Perché proprio il Teatro Colon? Non solo perché è un simbolo culturale dell’Argentina e di tutto il Sud America, tempio della lirica e del tango, ma anche per la sua storia legata alle Marche.
Il progettista del Teatro, infatti, è l’architetto Francesco Tamburini, nato ad Ascoli Piceno il 29 gennaio 1846. Tamburini ha avuto un ruolo importantissimo nella diffusione del gusto architettonico italianizzante di fine ‘800 in tutto il Paese sudamericano. Suo è anche il progetto di un altro monumento famosissimo, la Casa Rosada, sede della Presidenza della Repubblica e molti villini ispirati ai all’architettura del Rinascimento italiano.
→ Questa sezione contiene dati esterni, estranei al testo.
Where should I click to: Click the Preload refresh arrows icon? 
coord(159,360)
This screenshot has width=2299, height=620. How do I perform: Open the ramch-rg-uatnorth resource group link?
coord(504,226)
Francesco Tamburini frequentò le scuole superiori ad Ancona, poi si laureò a Bologna nel 1882 in ingegneria e architettura. Mentre era professore alla Scuola di Ingegneria a Roma, conobbe un ministro argentino che, apprezzando il suo straordinario talento artistico, lo invitò a Buenos Aires. Il quel periodo la capitale stava progettando il suo assetto urbanistico e la volontà era quella di costruire edifici grandiosi.
Ma il Teatro Colon non è conosciuto solo per le sue dimensioni colossali, ma anche per la qualità dell’attività operistica. Purtroppo l’architetto Tamburini non vide la sua opera finita perché nel 1890 lo scoppio improvviso di una rivoluzione lo segnò talmente nel cuore da morirne. I lavori furono seguiti da un altro italiano, Victor Meano, ma neanche lui terminò l’opera che vide la luce sotto la direzione del belga Jules Dormal. Inagurato nel 1908, in quasi un secolo di vita, il Colon ha ospitato i musicisti e le orchestre più celebri. Nel 1912 Toscanini ha diretto 17 opere, Caruso ha cantato nove personaggi, Saint-Saens ha diretto il Sansone e Dalila e Richard Strauss ha realizzato Elettra e Salomè.
Ma ci sono molti altri personaggi marchigiani che fanno parte di quella che è stata anche un’ emigrazione intellettuale in Argentina. Per esempio, Attilio Valentini (1859) di Porto Recanati, fervente repubblicano, emigra in Argentina, a Baires, dove fonda e dirige il giornale divenuto punto di riferimento per i suoi conterranei d’origine, “La Patria degli Italiani”. Muore in duello nel 1892, a 33 anni. Fu accompagnato al Cimitero della Recoleta da migliaia di italiani.
E poi Rodolfo Mondolfo, senigalliese (1877), filosofo socialista, amico di Gaetano Salvemini e Cesare Battisti. Autore di moltissime opere tra le quali “Sulle orme di Marx”. Di origine ebraica fu costretto nel 1939, per le leggi razziali ad emigrare in Argentina dove ricoprì l’incarico di docente di greco all’Università di Cordoba. L’avvento del Peronismo lo fa emigrare nuovamente, in Uruguay; caduto Peron torna in Argentina dove muore quasi centenario nel 1976.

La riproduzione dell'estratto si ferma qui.